Later, I discovered that beans meanz more than the hated butter bean. Beans are cheap, nourishing, and form a large family that includes cannelloni, flageolets, pinto, haricot and broad beans, and the addictive, earthy ful medames from Egypt, all of which need strong flavours of onion, tomato, olive oil and herbs to make robust stews, vibrant soups and casseroles.

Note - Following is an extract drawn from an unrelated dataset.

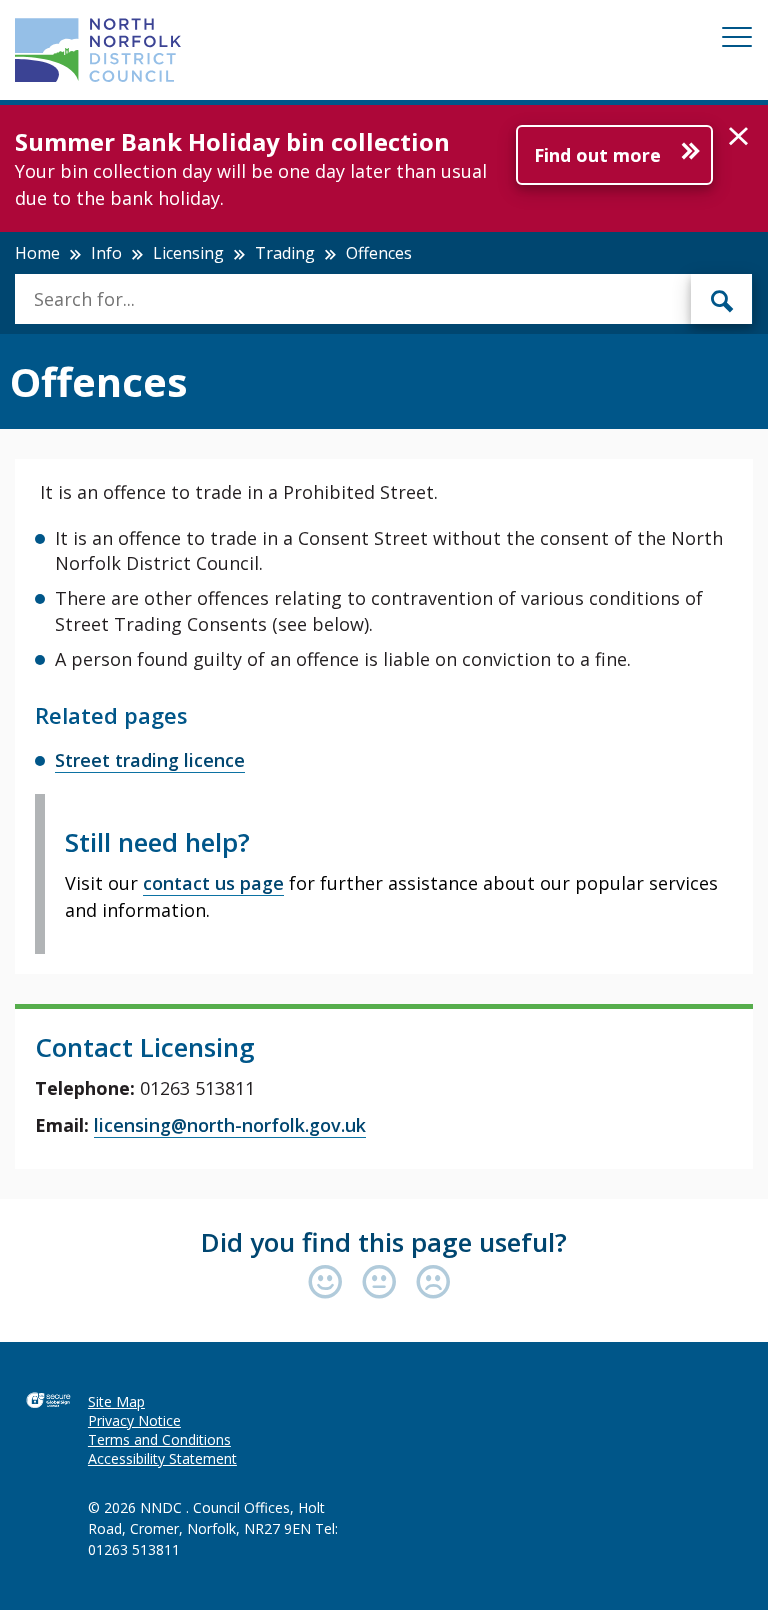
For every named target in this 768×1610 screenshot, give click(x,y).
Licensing (188, 253)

Black beans would certainly have been looked upon with suspicion in our household, but I fell in love with their meaty, slightly sweet, full flavour when visiting the Cuban Jewish community in Florida, where I also gained a taste for Shabbes guava pastries. Black beans with rice and this spicy thick soup are Cuban staples, although I’m not sure they were ever served in the legendary kosher Havana restaurant gloriously called “Moishe Pupik”— I kid you not. Still, sour cream gives the soup a haimishe feel. As we all know, everything tastes better with sour cream.

Serves 2

Ingredients
● 1 small onion, chopped
● 1 green pepper, seeded and chopped
● 1 tablespoon olive oil
● Half a teaspoon chilli powder
● 1 teaspoon dried oregano
● 1 tablespoon ground cumin
● 1 can black beans, drained and rinsed
● Vegetable stock
● Small bunch of fresh coriander, washed and chopped. Reserve a few sprigs.
● Salt and black pepper
● To serve – sour cream and chopped avocado

Method
● Soften the onion and pepper in the oil, transfer to a saucepan, add the chilli powder (add more or less depending on how spicy you like your soup), oregano and cumin. Cook for 1 minute.
● Add the drained beans and enough stock to just cover the vegetables. Cook for about 20 minutes.
● Take out half of the beans and set aside. Blend the rest of the beans together with the liquid, vegetables and most of the fresh coriander.
● Reheat the soup, adding the reserved beans. Adjust the seasoning, divide between two bowls and serve with dollops of sour cream, chunks of avocado and the reserved fresh coriander.